17th September 2020 Caroline Lennon-Nally – Contact Tracer (CT)
As the HSE hit the millionth COVID-19 test on Wednesday, one contact tracer (CT) has given an insight into an average day carrying out the vital work.
Caroline Lennon-Nally explained that she had requested a move to the contact tracing team from her role in the National Quality Improvement Team when the pandemic hit back in March.
“I recognised the critical importance of CT in protecting the health of the people of Ireland. I am passionate about working with people in order to help and support them and that was my primary motivation for requesting to be involved in this work,” said the contact tracer.
Virtual contact tracers (CTs) are people who work outside the standard call centres. In the case of COVID-19, most are likely working from home.
“After completing the online training and taking time to test the online CT system I felt ready to start making calls. I’ve been making phone calls to people who have tested positive for the coronavirus in order to trace and document their contacts. I also make phone calls to people’s contacts to advise them that they have been a close contact of someone who has been confirmed positive as having the coronavirus,” she said.
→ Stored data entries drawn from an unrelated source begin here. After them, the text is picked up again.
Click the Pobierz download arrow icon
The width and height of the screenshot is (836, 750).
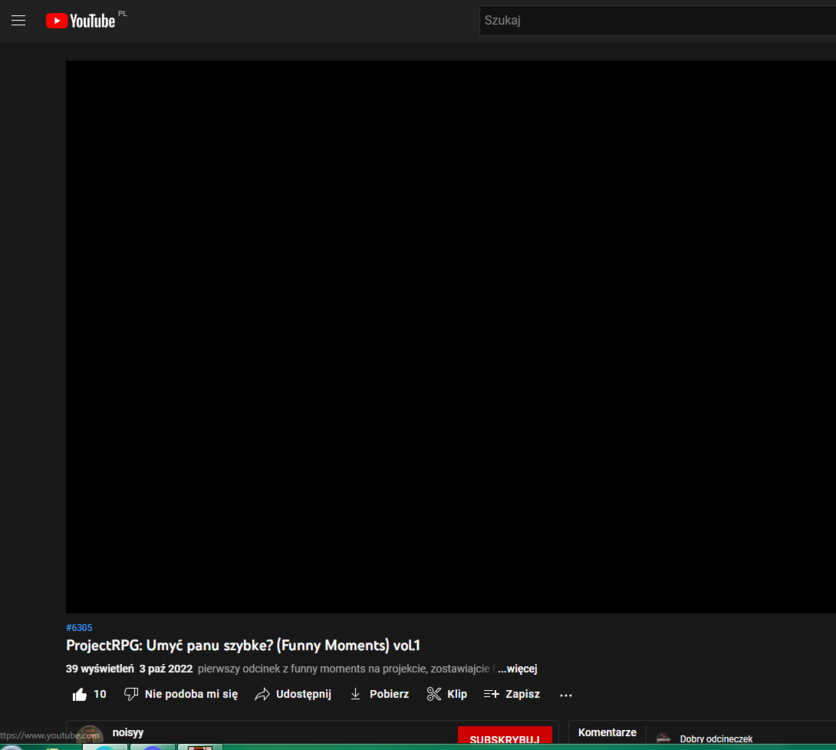pos(355,694)

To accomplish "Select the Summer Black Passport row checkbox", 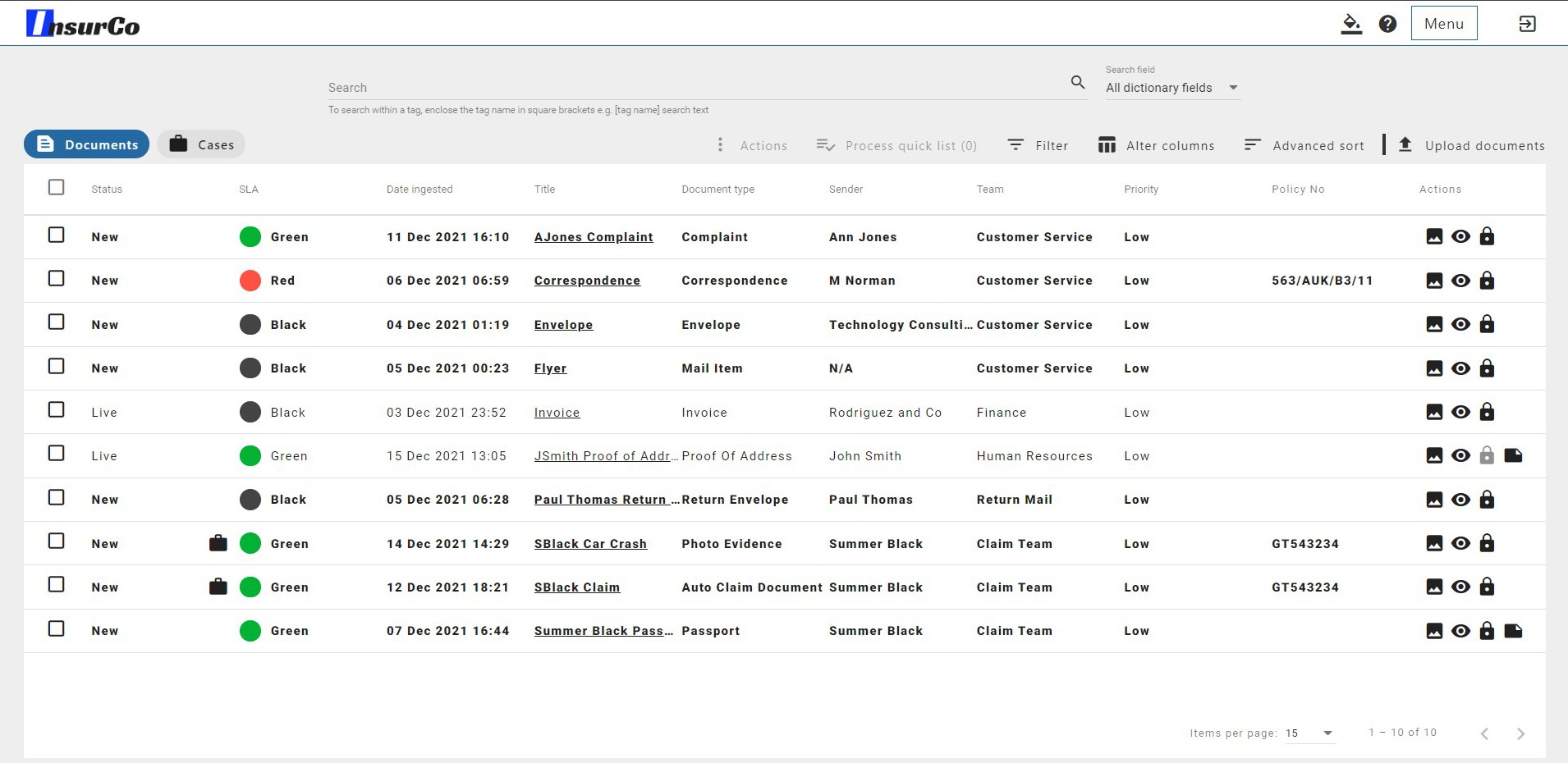I will tap(57, 629).
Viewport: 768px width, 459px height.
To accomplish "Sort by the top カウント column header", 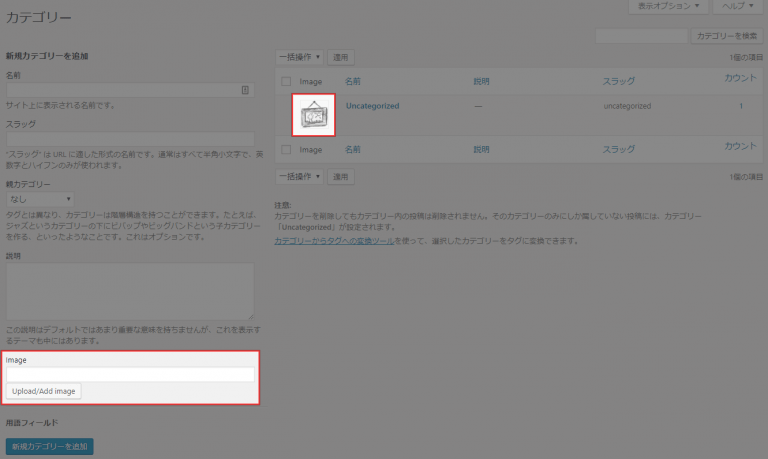I will (x=740, y=78).
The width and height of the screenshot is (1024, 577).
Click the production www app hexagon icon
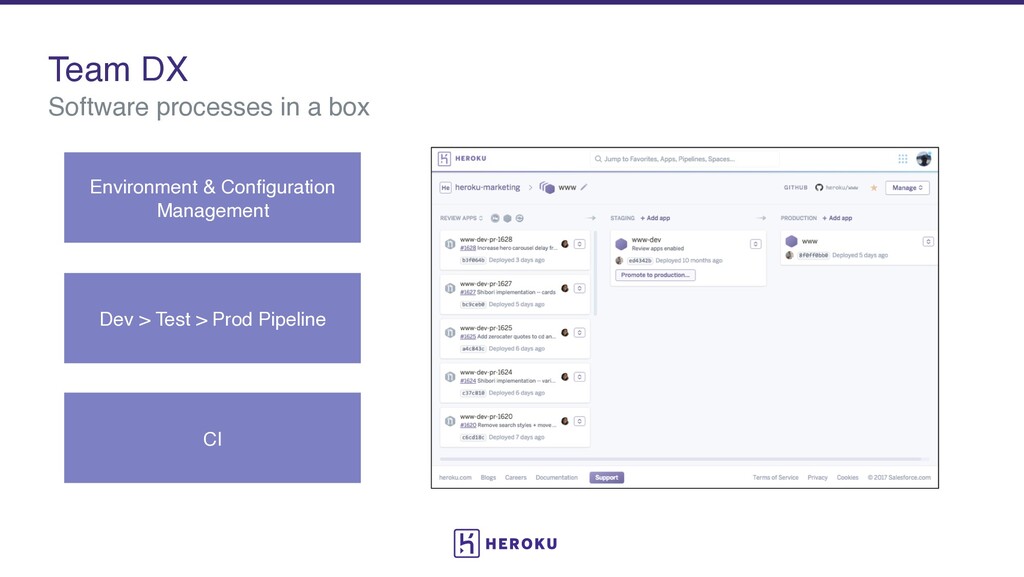(x=792, y=242)
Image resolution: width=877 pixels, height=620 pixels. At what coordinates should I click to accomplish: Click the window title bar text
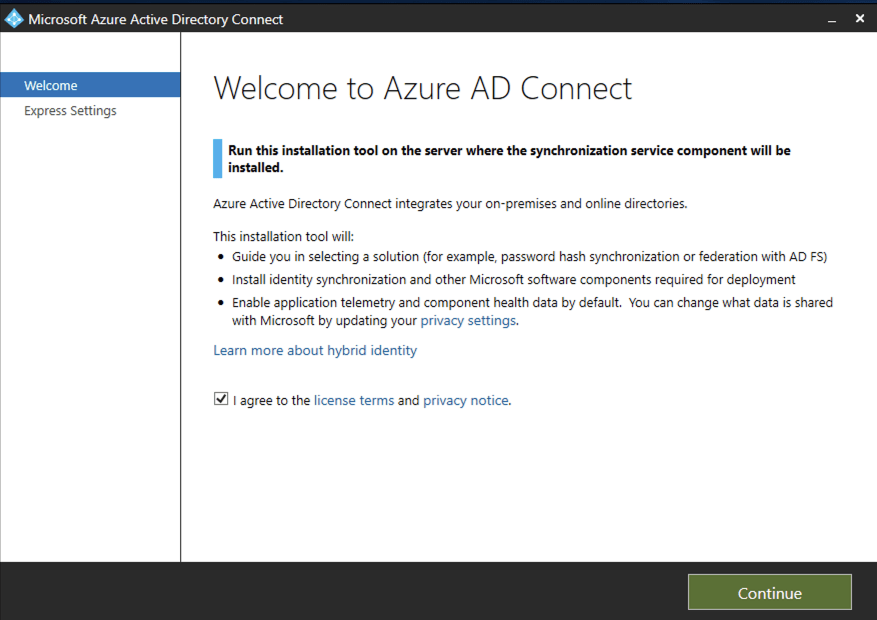click(x=155, y=19)
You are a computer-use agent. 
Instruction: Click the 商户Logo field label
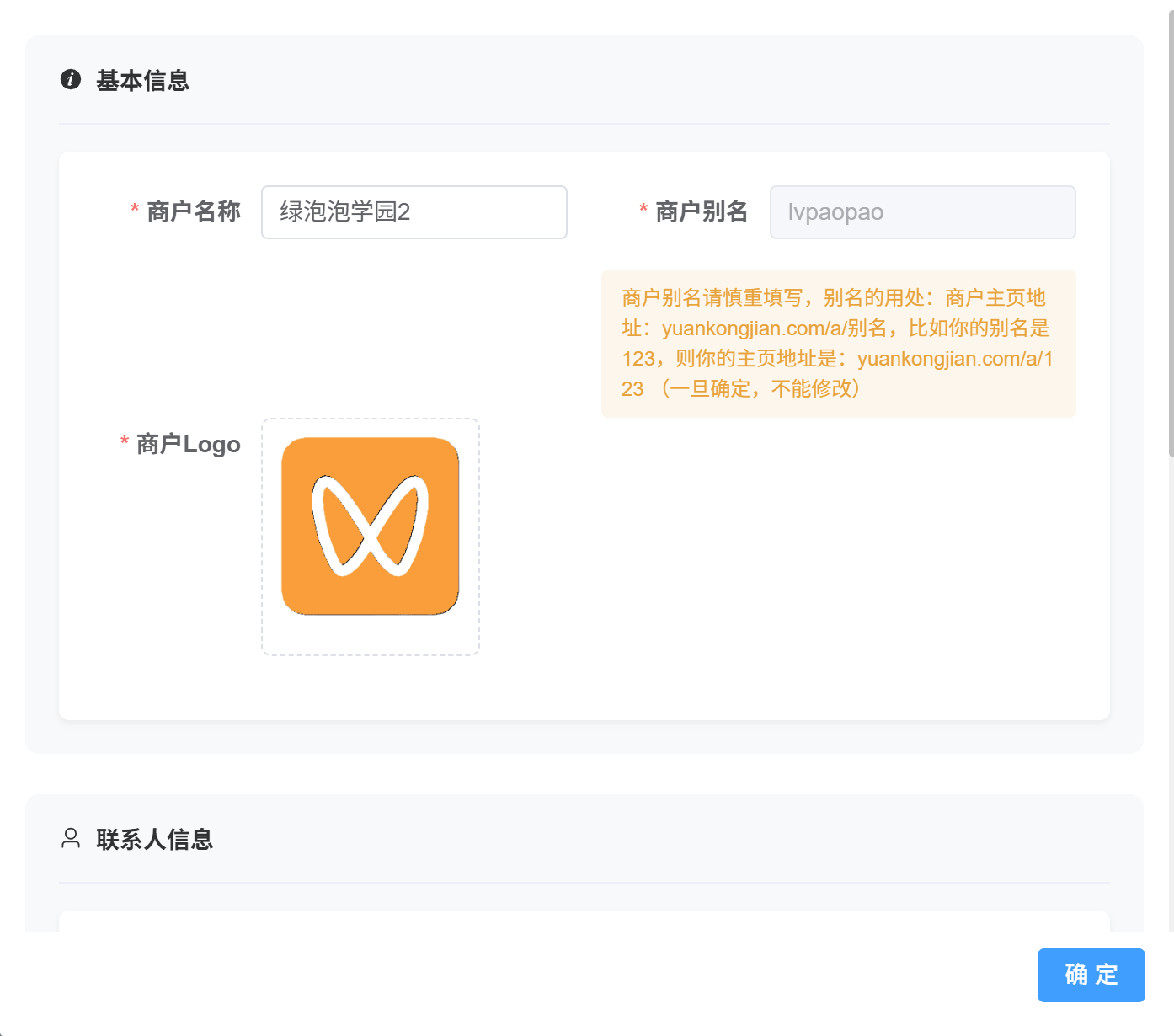tap(187, 444)
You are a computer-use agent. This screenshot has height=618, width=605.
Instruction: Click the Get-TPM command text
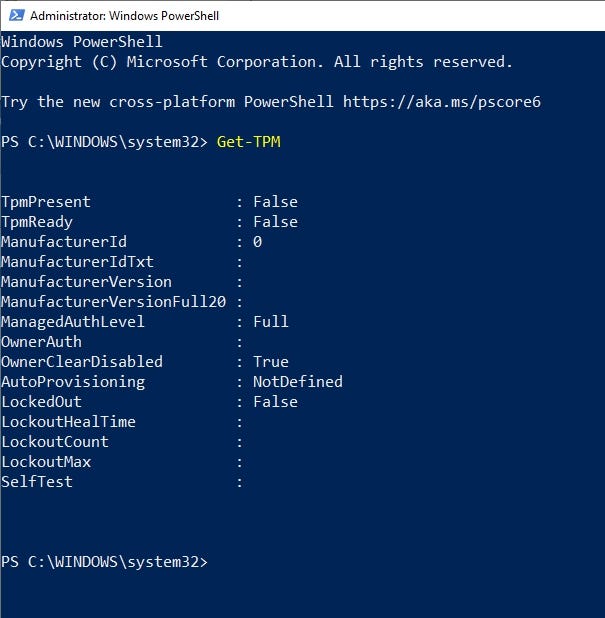[248, 142]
The day begins and ends with a huddle (teleconference) for the people rostered to work on contact tracing that particular day. Both calls are facilitated by a team member known as a ‘mobiliser’. During the morning huddle, people are provided with an update on what is happening in the broader CT team. They also receive contact information for the Public Health Specialists available to us that day. This is in case CTs have clinical concerns in relation to the people we are speaking to on the phone - people who have tested positive for the coronavirus or their contacts.
There is also a daily reminder to CTs of the role of the ‘super user’, which is a colleague with a greater level of experience in CT systems. The people involved in CT are expected to actively trace contacts for four hours each day and the individual CTs have the flexibility to complete their work between 12pm to 8pm each day.
Each day the CTs complete a call log which includes the number of successful calls, and the number of calls where contact was not possible, such as ‘number incorrect’; ‘no answer or voice mail facility on the person’s phone’; and ‘CT not required’ at the end of the day. All issues for that day are escalated to the ‘mobiliser’ who then escalates all relevant concerns to the person leading the virtual CT Team.
“The first week that I was doing this work felt a little nerve-wracking because every call tends to be different, but it was both helpful and reassuring to have easy access to a Public Health Specialist and a ‘super user’ when the need arose,” said Caroline.
“What struck me most was the diversity in people’s situations. In my experience, the people that I’ve called on the phone have been remarkably receptive to my call, and have also been forthcoming with all of the required information. Many people have also expressed their thanks and gratitude for the work being done by the health service. Overall, it’s been a really positive experience.
“When there’s true engagement with people, it isn’t unusual to hear about the difficulties that some people are experiencing in their life as a result of the coronavirus, and although that’s a wonderful privilege, it can also be emotionally tiring. However, it is a great feeling to come to the end of a day’s work with a clear sense that we’ve made a difference to at least some of the people that we were in contact with that day.”